L'Isola Tiberina è l'unica isola fluviale nel tratto del Tevere che attraversa Roma. L'isola ha la forma di una barca, è lunga circa 270 metri e larga 67 metri, ed è collegata tramite ponti alle due sponde del fiume fin dall'antichità: il Ponte Cestio verso Trastevere, risalente al 46 a.C., e il Ponte Fabricio in direzione del Ghetto, edificato nel 62 a.C.

Sull'isola, a seguito del diffondersi di una grave pestilenza nella città, venne eretto nel 291 a.C. un grande tempio dedicato al dio Esculapio, il dio greco della medicina. L'area intorno al tempio divenne un luogo destinato alla cura dei malati.

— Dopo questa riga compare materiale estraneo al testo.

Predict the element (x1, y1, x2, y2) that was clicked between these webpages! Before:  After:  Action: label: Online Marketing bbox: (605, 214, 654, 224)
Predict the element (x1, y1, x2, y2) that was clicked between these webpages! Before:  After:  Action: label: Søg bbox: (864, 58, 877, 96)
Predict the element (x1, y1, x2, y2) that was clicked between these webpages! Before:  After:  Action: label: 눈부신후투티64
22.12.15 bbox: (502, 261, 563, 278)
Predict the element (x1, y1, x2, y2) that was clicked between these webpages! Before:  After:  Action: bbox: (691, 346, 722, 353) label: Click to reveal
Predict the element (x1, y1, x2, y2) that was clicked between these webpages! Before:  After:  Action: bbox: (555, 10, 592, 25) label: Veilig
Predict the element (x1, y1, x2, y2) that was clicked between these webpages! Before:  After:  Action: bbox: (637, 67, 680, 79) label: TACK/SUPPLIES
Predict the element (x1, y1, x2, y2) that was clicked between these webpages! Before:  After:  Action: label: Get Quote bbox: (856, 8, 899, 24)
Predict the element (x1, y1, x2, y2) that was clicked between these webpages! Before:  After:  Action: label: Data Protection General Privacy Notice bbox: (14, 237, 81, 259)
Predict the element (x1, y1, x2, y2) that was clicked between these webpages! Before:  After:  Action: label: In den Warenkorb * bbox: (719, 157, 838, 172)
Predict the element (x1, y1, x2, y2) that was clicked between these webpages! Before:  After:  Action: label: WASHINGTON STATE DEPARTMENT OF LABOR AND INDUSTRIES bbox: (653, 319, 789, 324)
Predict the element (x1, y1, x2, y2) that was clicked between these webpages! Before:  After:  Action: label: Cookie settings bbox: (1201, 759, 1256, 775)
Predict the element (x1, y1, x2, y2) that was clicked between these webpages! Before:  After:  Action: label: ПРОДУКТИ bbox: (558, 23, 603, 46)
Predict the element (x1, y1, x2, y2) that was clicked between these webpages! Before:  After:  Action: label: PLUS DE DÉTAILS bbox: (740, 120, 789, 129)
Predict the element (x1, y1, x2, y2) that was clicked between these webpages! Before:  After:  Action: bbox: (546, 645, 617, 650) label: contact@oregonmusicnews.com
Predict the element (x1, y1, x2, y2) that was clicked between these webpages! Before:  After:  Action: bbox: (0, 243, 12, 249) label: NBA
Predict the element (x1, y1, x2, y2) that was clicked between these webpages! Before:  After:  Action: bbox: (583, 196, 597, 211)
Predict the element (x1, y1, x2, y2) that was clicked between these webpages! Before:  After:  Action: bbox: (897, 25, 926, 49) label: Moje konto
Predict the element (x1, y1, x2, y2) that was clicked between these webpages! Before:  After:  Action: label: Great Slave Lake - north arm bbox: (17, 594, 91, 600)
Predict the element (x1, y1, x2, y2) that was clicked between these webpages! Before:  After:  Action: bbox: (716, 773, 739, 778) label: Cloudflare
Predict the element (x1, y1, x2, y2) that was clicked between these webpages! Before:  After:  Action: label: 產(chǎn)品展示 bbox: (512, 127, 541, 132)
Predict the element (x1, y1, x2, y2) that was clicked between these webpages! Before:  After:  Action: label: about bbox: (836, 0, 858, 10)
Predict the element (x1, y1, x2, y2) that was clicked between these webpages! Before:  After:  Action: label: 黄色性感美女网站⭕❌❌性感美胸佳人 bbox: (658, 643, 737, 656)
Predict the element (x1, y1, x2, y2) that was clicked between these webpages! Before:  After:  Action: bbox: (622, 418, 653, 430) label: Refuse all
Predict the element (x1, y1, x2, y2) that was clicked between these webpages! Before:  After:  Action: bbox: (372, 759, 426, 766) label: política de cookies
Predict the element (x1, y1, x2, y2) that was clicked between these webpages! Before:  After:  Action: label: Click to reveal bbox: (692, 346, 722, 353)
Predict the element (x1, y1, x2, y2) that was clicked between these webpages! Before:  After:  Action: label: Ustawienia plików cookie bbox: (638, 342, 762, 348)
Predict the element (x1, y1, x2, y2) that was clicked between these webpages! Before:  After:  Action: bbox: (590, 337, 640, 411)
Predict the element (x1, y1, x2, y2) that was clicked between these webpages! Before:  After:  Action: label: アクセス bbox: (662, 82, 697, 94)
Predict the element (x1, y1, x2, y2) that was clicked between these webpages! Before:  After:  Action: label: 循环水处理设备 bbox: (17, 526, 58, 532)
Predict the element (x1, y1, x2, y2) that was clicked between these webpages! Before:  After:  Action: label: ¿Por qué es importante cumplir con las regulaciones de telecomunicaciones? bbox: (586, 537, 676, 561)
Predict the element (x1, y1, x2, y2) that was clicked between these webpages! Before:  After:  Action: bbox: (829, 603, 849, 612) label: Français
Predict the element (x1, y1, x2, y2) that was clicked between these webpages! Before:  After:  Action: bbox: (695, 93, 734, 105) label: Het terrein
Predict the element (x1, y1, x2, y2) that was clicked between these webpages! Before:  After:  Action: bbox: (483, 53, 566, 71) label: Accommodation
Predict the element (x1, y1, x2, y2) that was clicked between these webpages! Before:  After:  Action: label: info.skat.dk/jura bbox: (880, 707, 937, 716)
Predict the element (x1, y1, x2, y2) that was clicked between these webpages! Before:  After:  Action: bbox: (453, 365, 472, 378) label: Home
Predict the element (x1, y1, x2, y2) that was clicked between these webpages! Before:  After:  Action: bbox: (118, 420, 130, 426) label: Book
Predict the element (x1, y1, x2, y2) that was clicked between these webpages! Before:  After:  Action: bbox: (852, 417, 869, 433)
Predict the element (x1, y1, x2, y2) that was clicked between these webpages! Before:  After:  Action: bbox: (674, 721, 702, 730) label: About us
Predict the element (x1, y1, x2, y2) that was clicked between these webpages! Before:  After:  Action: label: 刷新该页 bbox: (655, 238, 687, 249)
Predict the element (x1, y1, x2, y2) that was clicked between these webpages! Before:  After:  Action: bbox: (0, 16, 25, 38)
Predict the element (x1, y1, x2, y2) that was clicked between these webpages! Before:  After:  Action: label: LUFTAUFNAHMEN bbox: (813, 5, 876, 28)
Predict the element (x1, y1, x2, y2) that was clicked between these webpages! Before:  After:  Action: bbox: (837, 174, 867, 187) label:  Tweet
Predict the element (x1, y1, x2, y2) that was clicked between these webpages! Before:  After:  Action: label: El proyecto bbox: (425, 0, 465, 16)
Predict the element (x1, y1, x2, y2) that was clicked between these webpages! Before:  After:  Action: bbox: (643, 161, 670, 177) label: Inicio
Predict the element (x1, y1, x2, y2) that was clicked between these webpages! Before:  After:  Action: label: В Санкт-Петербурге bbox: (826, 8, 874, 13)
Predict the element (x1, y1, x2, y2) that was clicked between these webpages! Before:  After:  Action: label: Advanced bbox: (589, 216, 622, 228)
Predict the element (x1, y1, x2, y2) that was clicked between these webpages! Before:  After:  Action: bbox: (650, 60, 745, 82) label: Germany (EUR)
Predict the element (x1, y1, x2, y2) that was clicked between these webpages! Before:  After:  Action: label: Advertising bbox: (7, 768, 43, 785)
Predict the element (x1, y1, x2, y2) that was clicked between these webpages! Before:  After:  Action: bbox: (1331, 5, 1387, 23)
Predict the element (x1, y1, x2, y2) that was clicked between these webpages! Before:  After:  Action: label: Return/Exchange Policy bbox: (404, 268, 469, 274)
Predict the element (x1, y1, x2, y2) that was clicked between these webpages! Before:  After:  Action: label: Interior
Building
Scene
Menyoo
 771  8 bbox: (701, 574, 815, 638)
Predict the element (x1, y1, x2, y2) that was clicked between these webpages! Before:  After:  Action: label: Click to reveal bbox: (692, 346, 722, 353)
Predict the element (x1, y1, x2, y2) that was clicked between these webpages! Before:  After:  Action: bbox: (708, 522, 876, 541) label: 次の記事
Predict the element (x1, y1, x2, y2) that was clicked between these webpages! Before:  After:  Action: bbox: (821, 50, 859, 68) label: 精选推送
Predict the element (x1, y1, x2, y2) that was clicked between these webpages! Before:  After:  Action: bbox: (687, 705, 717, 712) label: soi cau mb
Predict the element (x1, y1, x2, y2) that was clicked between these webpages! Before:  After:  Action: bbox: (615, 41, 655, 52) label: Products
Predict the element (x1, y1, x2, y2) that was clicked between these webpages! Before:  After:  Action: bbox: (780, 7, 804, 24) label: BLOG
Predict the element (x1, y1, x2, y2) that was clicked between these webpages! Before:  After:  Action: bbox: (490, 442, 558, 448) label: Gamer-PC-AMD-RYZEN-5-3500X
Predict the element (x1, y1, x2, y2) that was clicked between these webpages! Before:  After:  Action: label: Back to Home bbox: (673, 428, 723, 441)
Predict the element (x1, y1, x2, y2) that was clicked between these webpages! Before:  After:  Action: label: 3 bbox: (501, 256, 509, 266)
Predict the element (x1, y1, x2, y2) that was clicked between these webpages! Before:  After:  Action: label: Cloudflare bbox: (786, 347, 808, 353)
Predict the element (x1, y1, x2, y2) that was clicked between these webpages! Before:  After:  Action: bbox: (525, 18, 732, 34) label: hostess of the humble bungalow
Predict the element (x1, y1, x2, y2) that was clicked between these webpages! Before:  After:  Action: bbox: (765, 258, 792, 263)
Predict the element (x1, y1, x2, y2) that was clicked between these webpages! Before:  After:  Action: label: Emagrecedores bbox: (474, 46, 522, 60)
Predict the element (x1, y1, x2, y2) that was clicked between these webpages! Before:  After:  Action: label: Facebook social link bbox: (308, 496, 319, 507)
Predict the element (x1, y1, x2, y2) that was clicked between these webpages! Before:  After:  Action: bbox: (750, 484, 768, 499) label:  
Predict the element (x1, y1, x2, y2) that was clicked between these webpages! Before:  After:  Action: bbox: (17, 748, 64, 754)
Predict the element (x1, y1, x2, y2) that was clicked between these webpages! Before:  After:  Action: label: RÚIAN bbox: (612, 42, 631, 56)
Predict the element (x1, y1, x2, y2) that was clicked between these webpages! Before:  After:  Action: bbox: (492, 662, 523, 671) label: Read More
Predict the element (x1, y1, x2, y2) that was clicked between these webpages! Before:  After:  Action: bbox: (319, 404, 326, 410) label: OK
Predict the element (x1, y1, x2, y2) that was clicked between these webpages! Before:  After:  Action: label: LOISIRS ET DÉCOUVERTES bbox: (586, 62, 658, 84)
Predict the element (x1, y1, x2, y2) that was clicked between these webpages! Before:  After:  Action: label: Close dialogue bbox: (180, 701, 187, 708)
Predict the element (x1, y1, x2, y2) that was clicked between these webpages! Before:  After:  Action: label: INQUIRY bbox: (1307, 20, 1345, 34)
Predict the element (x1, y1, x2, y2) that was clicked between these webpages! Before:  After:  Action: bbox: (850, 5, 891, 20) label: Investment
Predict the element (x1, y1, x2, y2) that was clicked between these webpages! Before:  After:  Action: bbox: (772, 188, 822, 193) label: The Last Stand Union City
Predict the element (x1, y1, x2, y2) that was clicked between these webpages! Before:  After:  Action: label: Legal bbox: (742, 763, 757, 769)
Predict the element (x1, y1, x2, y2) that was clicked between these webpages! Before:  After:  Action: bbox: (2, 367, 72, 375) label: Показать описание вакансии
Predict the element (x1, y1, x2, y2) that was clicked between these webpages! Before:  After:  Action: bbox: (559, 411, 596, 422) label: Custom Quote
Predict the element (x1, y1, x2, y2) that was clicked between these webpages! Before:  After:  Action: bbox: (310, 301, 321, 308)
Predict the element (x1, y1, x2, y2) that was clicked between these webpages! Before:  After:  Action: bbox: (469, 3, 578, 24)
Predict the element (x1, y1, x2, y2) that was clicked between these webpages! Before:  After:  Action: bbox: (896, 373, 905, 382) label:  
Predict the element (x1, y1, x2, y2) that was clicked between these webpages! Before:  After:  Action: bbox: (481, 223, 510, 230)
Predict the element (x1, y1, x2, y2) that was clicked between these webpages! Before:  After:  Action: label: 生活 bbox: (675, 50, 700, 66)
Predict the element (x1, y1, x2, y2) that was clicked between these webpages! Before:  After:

L'isola ha conservato nei secoli questa caratteristica di luogo dedicato alla cura dei malati: tutt'oggi sull'isola si trovano l'Ospedale Fatebenefratelli, fondato nel 1584, e l'Ospedale Israelitico.

I resti dell'imponente Tempio di Esculapio sono stati recentemente rinvenuti nei sotterranei della Chiesa di San Bartolomeo all'Isola Tiberina, al di sotto dei livelli più antichi della chiesa. La basilica di San Bartolomeo, risalente all'anno 1000, oggi ospita le memorie e le reliquie dei "nuovi martiri" del XX secolo.

Di fronte all'isola è possibile ammirare i resti dell'antico Ponte Emilio, conosciuto come Ponte Rotto, attribuito a Manlio Emilio Lepido e realizzato intorno al 241 a.C. Fu il primo ponte in muratura di Roma e anche il più lungo. Ebbe una storia travagliata: più di una volta venne spazzato via dalla furia del Tevere e ricostruito. Oggi resta una sola delle tre arcate cinquecentesche dell'ultima ricostruzione, voluta da Papa Gregorio XIII Boncompagni nel 1573 e ricordata da un'iscrizione ben leggibile, oltre che dai bassorilievi con i draghi che richiamano lo stemma papale.

«AVCTORITATE GREGORII XIII PONT. MAX S.P.Q.R. PONTEM SENATORIVM CVIVS FORNICES VETVSTATE COLLAPSOS ET IAMPRIDEM REFECTOS FLVMINIS IMPETVS DENVO DEIECERAT IN PRISTINAM FIRMITATEM AC PVLCHRITVDINEM RESTITVIT ANNO IVBILAEI MDLXXV»
«Per volere di Papa Gregorio XIII, il Comune di Roma nell'anno giubilare 1575 restituì alla primitiva robustezza e bellezza il Ponte Senatorio, i cui fornici, caduti per l'antichità e già in precedenza restaurati, l'impeto del fiume aveva nuovamente abbattuto».